Check out the old Canadian (Edmonton) work men brand of denim GWG’s commercials from the 80’s. The first video is starring a young and suave Wayne Gretzky, from when he use to play for the Edmonton Oilers.
The Great Western Garment Company (GWG) was a Canadian denim and western wear clothing company founded in 1911 in Edmonton.The company’s slogan of “They wear longer because they’re made stronger” suggests the clothing’s intended market; farmers and working class people. The company also appealed to a working class demographic with their affordable pricing, usually 2/3 the price of red-tab Levi’s jeans.
During the 1950s GWG’s Donald Freeland developed the stone washed technique for its products, increasing the softness and flexibility of the rigid denim fabric.
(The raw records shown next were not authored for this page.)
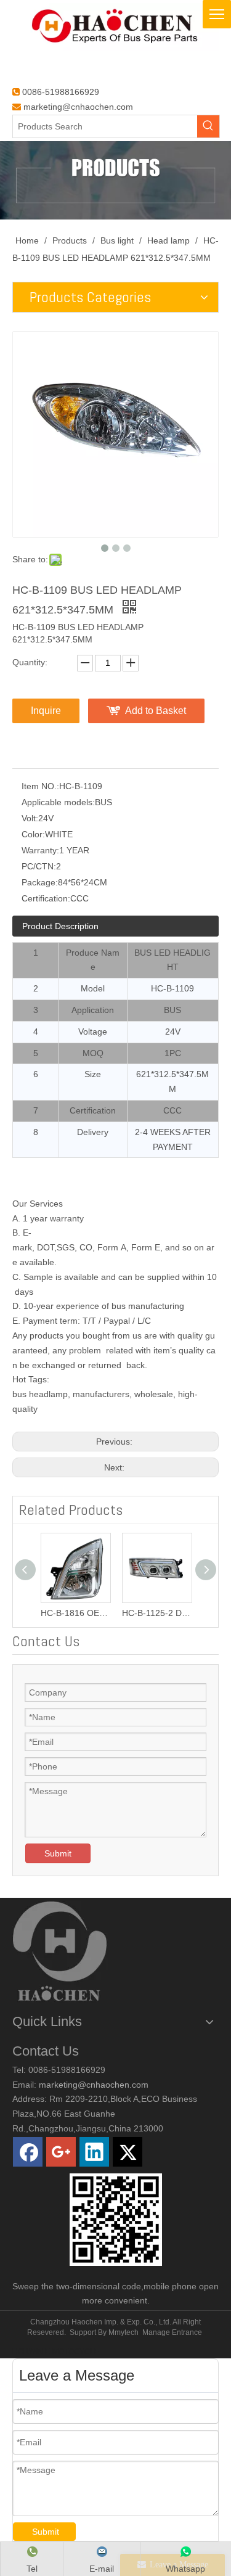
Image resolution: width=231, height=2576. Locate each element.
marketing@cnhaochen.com (78, 107)
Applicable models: (58, 802)
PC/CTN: (39, 866)
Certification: (46, 898)
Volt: (30, 818)
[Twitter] (127, 2152)
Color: (33, 834)
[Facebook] (28, 2152)
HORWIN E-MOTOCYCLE (55, 2351)
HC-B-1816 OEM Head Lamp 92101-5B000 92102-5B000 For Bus (71, 1613)
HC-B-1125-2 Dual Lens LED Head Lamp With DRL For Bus (152, 1613)
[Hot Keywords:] (208, 126)
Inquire (46, 710)
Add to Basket (155, 710)
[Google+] (61, 2152)
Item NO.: (40, 786)
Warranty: (40, 850)
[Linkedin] (94, 2152)
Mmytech (123, 2332)
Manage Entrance (172, 2332)
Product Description (60, 926)
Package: (40, 882)
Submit (57, 1853)
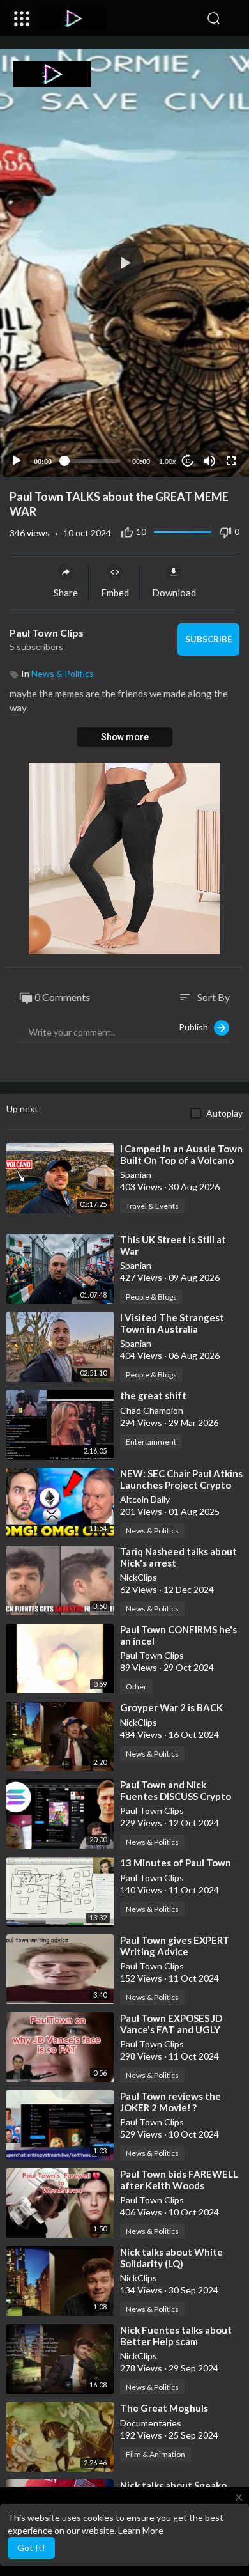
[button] (233, 18)
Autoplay (224, 1113)
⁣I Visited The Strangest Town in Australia (172, 1323)
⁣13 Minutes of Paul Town (175, 1862)
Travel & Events (152, 1206)
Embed (115, 592)
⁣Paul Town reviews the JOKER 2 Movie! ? (170, 2101)
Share (66, 592)
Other (136, 1686)
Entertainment (151, 1442)
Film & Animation (155, 2454)
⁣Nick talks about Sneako (173, 2485)
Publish (196, 1026)
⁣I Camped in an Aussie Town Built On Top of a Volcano (181, 1154)
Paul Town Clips (47, 632)
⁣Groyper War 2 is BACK (171, 1707)
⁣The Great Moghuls (164, 2408)
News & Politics (62, 673)
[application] (124, 263)
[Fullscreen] (231, 460)
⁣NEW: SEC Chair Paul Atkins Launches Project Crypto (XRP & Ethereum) (181, 1485)
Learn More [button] (140, 2530)
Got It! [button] (31, 2547)
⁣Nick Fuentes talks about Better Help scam (176, 2335)
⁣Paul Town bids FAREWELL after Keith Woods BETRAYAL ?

By the 1970s the denim and textiles industry had fully adopted the stone-washing technique, helping to bring denim to a larger and more versatile market.
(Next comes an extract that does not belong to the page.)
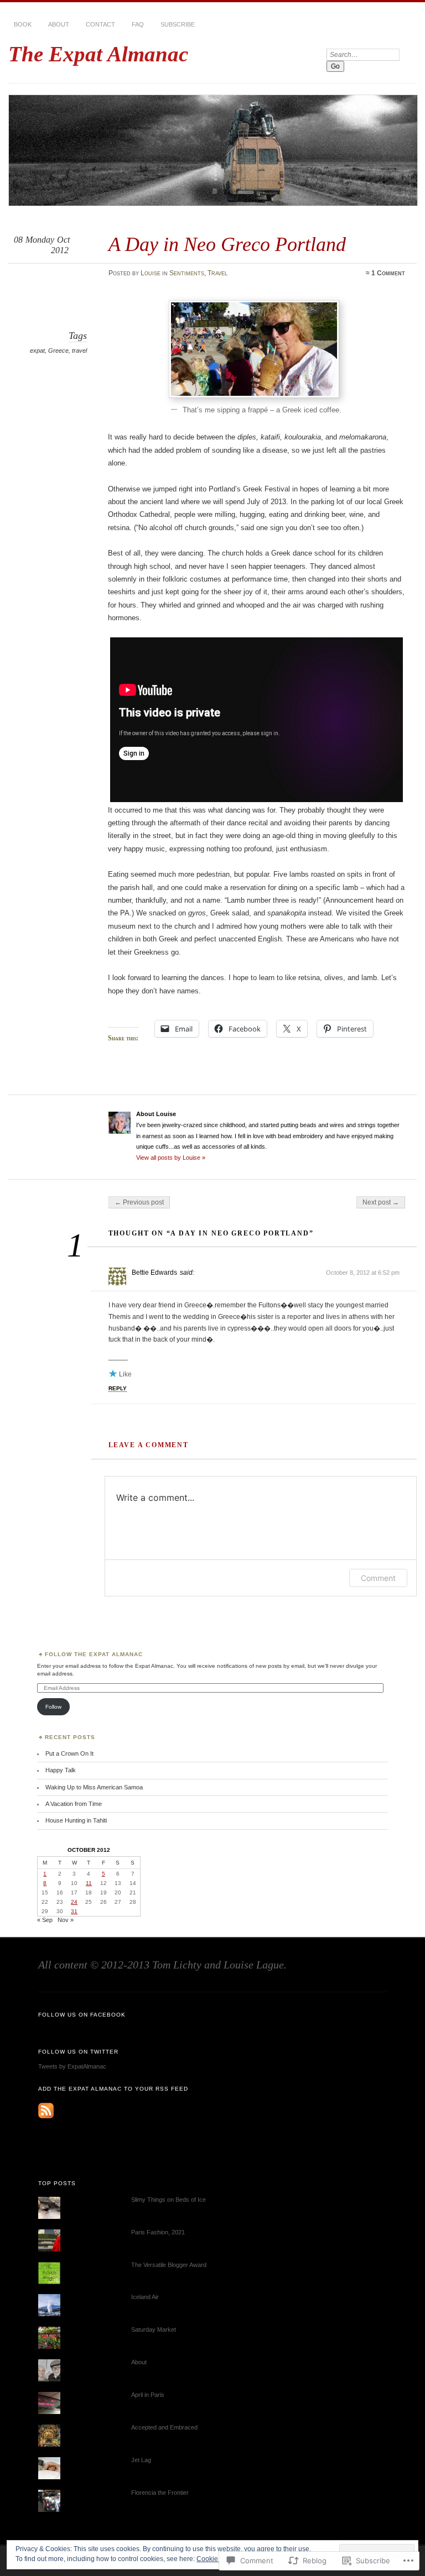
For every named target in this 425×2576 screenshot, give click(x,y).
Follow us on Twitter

GWG provided clothing for the war effort during both World Wars. During World War II GWG produced up to 100,000 pieces of military clothing per month for the Canadian and Allied armed forces, making it the largest clothing manufacturer in the British Commonwealth.
In 1961 Levi Strauss acquired 75 percent of GWG, expanding these holdings to 100 percent in 1972, at a time when GWG held roughly 30 percent of the Canadian jeanswear market.
Market share for the workman like quality of GWG jeans fell as designer label and fashion oriented jeans grew in popularity. By the early 1990s the GWG brand held less than 5 percent of the Canadian market. The same conditions were impacting the market share for the Levi brand, leading to Levi Strauss closing a number of factories worldwide and taking direct control of the operations of GWG in 2002. Attempts to make the GWG brand profitable again were not successful, and the Edmonton GWG factory, along with all remaining Levi Strauss factories in North America, closed in 2004.